Appendix 8: Proposed profile for exchanging metadata

A8.1 Introduction

This Appendix proposes a METS profile for exchanging metadata about digital objects. The proposed profile is in the form of a table of rules and recommendations. It will be revised after testing with ANU and UQ and further consultation. It can then be expressed in XML using the formal METS profile schema and submitted to METS for registration. The maintainer of the profile will be the National Library of Australia.

The purpose this profile addresses is use of a METS document to transfer custody of a digital object or set of digital objects from one repository to another. This is because this scenario requires the most complete set of preservation metadata. In the OAIS model the transferring repository produces the METS document as a DIP which becomes a SIP in the receiving repository. In some repositories such a document may also be stored and constitute an AIP.

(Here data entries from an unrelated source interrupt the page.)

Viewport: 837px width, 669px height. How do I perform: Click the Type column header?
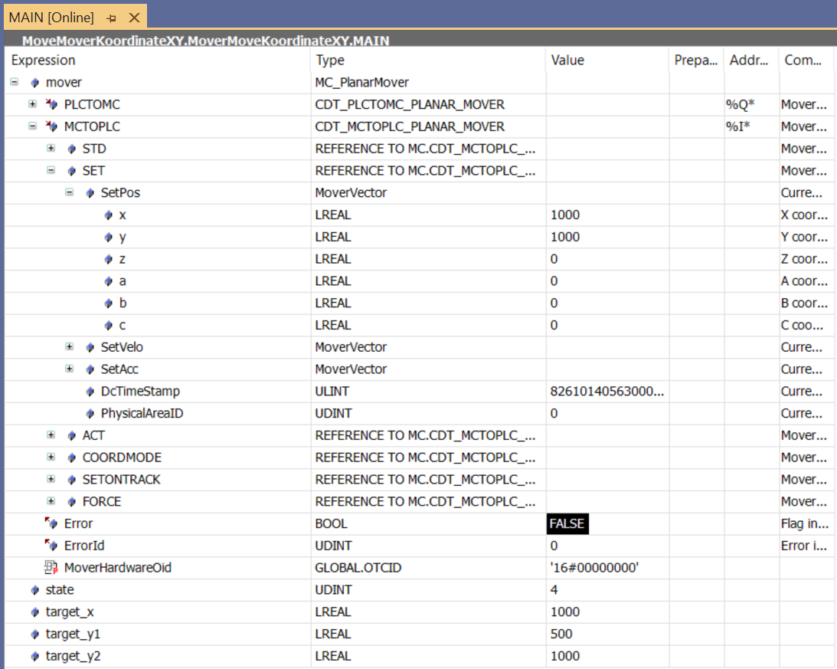pos(329,60)
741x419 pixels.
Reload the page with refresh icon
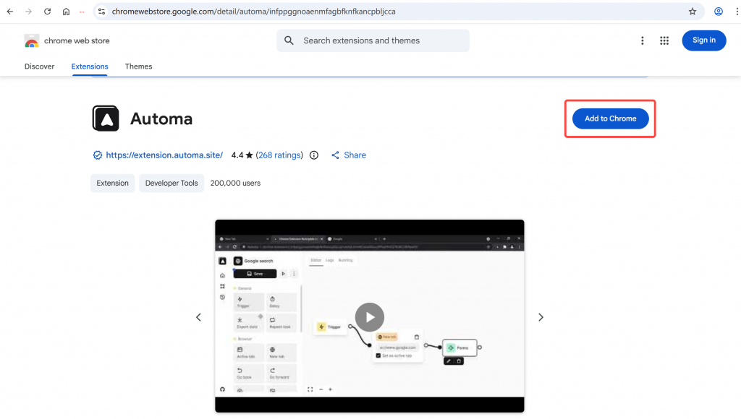coord(47,12)
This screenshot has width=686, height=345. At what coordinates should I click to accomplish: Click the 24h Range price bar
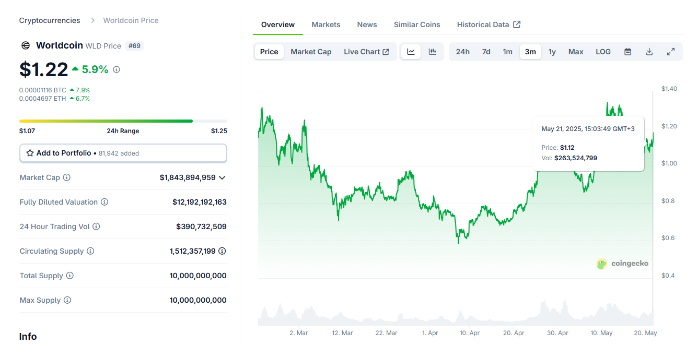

SIPs for material being submitted to a repository for the first time and DIPs produced for purposes other than transferring custody of an object, may be based on this profile, containing a subset of the metadata specified here.

It is a generic profile meant for use among Australian repositories, particularly members of the Australian Partnership for Sustainable Repositories. It is not specific to a particular system or implementation. Repositories will need to map their implementation specific requirements or profile to this common one.

A8.2 General notes

A conforming METS document represents a discrete item of interest for access and preservation purposes. An item has a discrete set of metadata to describe its content.

An item will be completely described in a conforming METS document, therefore in the case of an item with parts, the parts will be completely described within the document as well.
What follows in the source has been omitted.